#### PROBLEM DETAILS
Write out again only the lines running from the one that contains "Click the Propriétés button" to the end of the records below, including both the first and the last.

[Stored items]
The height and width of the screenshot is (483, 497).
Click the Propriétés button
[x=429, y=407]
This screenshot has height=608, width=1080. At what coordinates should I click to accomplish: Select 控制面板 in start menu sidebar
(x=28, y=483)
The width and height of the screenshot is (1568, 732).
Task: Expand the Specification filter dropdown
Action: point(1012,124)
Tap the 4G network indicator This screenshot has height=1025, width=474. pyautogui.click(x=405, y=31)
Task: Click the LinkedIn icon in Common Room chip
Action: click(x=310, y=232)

#### OUTPUT FOR THIS TASK
Click the Propriétés button
[x=429, y=407]
This screenshot has height=608, width=1080. At what coordinates should I click to accomplish: Select 控制面板 in start menu sidebar
(x=28, y=483)
The width and height of the screenshot is (1568, 732).
Task: Expand the Specification filter dropdown
Action: point(1012,124)
Tap the 4G network indicator This screenshot has height=1025, width=474. pyautogui.click(x=405, y=31)
Task: Click the LinkedIn icon in Common Room chip
Action: click(x=310, y=232)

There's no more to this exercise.